*Work order:* Repeat, please, only the lines from the top of the data down to the line with "Contact (70, 2121)"; include both of those lines.
════
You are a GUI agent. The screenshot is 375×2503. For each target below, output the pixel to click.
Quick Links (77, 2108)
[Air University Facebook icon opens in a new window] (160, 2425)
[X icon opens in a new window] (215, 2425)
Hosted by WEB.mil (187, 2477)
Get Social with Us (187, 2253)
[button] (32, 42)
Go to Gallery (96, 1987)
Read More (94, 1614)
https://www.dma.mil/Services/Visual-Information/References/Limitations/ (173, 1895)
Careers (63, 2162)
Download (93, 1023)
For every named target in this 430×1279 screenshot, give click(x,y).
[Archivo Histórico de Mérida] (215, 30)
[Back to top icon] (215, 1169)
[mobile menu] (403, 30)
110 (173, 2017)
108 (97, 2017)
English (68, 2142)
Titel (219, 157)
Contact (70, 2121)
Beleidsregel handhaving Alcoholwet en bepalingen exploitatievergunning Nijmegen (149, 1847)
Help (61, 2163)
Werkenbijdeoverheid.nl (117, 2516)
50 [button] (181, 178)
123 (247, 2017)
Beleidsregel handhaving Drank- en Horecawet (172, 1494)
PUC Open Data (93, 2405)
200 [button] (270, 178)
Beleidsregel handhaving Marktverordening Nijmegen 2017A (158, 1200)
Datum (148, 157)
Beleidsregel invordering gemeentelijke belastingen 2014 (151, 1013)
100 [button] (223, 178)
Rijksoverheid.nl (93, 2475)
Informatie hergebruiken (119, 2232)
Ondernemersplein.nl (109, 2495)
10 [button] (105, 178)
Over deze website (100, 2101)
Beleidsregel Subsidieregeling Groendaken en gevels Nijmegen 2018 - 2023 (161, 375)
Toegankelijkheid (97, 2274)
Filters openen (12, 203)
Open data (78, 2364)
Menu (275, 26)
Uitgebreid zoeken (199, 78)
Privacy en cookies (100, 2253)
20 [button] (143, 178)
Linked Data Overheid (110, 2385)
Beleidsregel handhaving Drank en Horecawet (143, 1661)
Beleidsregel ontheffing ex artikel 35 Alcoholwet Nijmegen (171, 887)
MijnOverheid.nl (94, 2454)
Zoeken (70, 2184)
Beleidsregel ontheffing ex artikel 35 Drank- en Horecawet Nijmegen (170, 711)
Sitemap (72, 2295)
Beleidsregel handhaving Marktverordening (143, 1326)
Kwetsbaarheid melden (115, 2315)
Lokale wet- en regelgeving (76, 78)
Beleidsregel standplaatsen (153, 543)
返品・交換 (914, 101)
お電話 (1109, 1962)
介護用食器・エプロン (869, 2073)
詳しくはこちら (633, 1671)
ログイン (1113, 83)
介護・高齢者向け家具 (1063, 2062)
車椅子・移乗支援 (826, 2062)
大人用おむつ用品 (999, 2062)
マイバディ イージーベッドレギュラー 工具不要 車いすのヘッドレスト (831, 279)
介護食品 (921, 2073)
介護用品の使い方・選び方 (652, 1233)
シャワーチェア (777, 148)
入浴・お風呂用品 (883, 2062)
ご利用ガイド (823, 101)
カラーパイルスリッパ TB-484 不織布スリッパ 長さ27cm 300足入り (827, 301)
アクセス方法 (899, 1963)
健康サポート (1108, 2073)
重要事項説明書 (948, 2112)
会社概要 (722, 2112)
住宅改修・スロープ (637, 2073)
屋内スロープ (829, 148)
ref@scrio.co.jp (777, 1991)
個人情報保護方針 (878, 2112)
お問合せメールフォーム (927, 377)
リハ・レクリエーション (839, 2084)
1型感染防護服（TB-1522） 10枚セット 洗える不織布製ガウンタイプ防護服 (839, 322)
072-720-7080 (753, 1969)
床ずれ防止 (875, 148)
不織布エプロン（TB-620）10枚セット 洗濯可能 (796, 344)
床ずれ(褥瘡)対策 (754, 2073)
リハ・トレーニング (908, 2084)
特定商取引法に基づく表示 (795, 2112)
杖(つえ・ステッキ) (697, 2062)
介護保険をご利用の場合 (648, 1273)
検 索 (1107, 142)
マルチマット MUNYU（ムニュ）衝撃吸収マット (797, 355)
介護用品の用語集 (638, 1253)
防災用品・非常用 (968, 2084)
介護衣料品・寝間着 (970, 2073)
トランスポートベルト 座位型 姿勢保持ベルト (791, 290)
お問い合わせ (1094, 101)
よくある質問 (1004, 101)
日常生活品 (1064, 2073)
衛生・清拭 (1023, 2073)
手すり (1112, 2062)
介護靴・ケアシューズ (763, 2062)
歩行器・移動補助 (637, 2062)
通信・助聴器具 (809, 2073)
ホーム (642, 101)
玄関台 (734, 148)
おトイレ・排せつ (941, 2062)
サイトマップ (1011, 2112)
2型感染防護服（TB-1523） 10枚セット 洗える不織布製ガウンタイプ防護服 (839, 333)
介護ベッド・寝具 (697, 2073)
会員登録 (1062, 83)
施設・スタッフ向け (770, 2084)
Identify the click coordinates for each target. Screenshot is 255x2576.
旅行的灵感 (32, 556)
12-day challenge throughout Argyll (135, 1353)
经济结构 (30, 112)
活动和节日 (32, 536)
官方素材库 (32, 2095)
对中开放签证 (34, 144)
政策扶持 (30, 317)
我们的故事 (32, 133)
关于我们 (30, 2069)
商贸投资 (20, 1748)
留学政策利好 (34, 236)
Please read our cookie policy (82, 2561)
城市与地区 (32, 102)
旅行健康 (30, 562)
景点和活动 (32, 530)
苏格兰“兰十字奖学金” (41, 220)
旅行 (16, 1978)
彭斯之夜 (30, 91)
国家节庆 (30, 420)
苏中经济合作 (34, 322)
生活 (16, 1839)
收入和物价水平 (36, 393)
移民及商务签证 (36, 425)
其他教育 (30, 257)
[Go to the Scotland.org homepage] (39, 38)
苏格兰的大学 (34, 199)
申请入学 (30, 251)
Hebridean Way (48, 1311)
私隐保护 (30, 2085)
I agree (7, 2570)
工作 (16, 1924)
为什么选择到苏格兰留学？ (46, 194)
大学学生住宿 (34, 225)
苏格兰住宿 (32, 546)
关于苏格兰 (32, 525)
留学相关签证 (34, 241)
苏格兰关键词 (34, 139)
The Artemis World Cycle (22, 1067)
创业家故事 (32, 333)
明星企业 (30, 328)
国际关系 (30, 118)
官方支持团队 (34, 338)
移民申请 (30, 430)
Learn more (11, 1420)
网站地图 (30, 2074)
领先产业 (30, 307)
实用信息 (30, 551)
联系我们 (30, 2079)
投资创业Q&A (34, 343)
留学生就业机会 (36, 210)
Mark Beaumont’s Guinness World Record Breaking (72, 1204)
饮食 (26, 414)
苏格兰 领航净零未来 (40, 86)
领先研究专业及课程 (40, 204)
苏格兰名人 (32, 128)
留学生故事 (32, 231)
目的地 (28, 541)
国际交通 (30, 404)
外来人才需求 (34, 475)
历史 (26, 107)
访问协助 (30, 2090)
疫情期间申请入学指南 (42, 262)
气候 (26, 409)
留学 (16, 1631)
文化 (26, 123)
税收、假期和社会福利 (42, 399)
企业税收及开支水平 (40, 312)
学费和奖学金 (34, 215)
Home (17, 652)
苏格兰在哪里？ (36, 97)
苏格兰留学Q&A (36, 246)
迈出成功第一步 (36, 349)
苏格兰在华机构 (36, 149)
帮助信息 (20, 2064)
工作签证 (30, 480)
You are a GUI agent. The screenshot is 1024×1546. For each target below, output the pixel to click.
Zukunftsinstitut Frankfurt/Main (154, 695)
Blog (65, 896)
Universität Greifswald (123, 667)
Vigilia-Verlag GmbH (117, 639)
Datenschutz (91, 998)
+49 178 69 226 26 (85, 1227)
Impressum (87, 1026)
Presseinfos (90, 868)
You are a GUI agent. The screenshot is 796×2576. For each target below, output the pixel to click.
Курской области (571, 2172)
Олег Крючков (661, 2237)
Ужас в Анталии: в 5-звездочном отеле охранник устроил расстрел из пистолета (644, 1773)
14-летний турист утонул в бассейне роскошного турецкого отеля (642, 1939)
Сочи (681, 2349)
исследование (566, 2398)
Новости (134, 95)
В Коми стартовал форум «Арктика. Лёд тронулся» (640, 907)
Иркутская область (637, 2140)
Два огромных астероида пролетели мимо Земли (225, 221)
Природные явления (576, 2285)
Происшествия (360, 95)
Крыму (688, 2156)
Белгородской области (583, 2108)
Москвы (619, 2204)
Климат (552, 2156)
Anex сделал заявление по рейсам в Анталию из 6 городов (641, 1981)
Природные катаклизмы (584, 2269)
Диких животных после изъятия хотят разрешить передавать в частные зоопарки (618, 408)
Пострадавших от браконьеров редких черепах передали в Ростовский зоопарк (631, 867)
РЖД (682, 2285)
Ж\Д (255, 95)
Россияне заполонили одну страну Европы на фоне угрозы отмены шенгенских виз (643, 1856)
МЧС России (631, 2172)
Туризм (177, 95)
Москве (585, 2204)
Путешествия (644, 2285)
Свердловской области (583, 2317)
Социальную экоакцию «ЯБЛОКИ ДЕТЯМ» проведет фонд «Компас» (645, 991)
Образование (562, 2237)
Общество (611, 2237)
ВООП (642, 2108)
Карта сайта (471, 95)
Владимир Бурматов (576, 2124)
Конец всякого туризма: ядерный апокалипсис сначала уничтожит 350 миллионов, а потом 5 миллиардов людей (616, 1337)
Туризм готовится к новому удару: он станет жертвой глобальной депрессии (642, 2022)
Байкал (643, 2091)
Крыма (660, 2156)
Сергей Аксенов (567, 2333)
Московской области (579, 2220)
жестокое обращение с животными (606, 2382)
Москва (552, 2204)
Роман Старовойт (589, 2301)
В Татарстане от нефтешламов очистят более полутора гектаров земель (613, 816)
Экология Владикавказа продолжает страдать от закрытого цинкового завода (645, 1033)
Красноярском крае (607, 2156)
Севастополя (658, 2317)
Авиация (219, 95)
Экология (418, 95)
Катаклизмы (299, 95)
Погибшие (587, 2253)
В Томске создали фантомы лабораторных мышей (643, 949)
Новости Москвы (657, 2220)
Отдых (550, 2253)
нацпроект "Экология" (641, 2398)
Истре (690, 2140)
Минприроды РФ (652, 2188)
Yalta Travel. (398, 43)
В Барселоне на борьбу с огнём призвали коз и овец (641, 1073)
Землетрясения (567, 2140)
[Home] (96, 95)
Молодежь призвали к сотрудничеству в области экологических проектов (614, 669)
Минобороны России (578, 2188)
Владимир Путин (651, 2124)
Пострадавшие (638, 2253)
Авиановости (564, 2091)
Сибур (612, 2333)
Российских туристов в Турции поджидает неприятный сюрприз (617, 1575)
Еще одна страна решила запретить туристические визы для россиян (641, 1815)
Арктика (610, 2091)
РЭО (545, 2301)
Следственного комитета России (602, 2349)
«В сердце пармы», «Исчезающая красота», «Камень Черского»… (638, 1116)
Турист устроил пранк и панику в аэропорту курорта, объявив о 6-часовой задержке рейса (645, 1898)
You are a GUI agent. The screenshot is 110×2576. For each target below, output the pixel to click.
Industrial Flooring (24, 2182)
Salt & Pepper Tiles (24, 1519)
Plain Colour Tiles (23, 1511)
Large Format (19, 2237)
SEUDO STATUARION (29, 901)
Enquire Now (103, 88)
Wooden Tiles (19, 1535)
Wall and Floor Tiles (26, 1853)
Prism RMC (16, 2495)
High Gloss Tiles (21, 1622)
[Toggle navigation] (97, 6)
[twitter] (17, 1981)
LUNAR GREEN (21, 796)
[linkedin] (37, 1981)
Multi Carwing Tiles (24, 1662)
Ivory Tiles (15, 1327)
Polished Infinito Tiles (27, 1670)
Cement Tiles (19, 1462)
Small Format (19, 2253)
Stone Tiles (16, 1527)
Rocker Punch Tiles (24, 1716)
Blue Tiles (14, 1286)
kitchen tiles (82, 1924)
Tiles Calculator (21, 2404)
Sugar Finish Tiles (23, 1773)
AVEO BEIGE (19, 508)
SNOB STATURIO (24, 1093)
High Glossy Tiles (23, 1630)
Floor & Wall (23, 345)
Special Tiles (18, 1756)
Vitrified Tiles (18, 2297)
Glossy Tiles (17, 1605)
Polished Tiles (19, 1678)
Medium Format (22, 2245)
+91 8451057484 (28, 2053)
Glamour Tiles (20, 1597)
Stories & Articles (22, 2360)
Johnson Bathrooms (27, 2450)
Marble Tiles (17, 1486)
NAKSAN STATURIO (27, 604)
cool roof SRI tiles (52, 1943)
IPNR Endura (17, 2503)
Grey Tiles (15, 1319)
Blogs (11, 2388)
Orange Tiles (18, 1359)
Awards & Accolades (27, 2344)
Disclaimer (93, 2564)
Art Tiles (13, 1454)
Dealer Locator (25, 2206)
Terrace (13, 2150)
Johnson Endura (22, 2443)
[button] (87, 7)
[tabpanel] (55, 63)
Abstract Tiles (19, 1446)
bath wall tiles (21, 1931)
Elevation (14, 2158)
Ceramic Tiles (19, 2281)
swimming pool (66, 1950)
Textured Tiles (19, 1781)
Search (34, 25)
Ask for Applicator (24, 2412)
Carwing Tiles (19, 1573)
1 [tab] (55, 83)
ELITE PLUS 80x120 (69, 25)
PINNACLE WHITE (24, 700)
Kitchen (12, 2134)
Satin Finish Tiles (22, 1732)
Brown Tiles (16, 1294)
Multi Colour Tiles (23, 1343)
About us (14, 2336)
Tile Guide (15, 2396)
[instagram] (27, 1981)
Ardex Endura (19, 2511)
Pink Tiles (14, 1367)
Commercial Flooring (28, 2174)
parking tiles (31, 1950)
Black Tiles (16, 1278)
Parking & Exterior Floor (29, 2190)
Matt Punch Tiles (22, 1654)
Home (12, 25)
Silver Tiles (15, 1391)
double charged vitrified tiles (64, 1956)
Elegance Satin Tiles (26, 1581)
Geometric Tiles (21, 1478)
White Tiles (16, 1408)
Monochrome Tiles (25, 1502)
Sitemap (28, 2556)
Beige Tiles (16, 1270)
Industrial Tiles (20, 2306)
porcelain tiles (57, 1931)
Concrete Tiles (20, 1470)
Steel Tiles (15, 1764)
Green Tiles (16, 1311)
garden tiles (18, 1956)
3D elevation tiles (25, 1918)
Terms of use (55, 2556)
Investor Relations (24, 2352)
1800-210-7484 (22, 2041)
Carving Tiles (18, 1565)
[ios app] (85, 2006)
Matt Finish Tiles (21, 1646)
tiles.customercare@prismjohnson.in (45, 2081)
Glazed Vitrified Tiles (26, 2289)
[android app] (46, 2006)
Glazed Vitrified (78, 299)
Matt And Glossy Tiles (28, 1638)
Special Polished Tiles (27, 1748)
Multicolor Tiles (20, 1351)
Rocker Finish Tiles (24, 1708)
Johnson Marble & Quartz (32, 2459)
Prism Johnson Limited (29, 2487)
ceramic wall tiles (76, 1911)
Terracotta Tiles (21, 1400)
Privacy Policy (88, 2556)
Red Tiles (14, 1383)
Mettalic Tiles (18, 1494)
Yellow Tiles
════
*Written response:*
You are a GUI agent. The screenshot is 375×2503. For each target below, output the pixel to click.
Quick Links (77, 2108)
[Air University Facebook icon opens in a new window] (160, 2425)
[X icon opens in a new window] (215, 2425)
Hosted by WEB.mil (187, 2477)
Get Social with Us (187, 2253)
[button] (32, 42)
Go to Gallery (96, 1987)
Read More (94, 1614)
https://www.dma.mil/Services/Visual-Information/References/Limitations/ (173, 1895)
Careers (63, 2162)
Download (93, 1023)
For every named target in this 430×1279 screenshot, give click(x,y).
[Archivo Histórico de Mérida] (215, 30)
[Back to top icon] (215, 1169)
[mobile menu] (403, 30)
110 (173, 2017)
108 (97, 2017)
English (68, 2142)
Titel (219, 157)
Contact (70, 2121)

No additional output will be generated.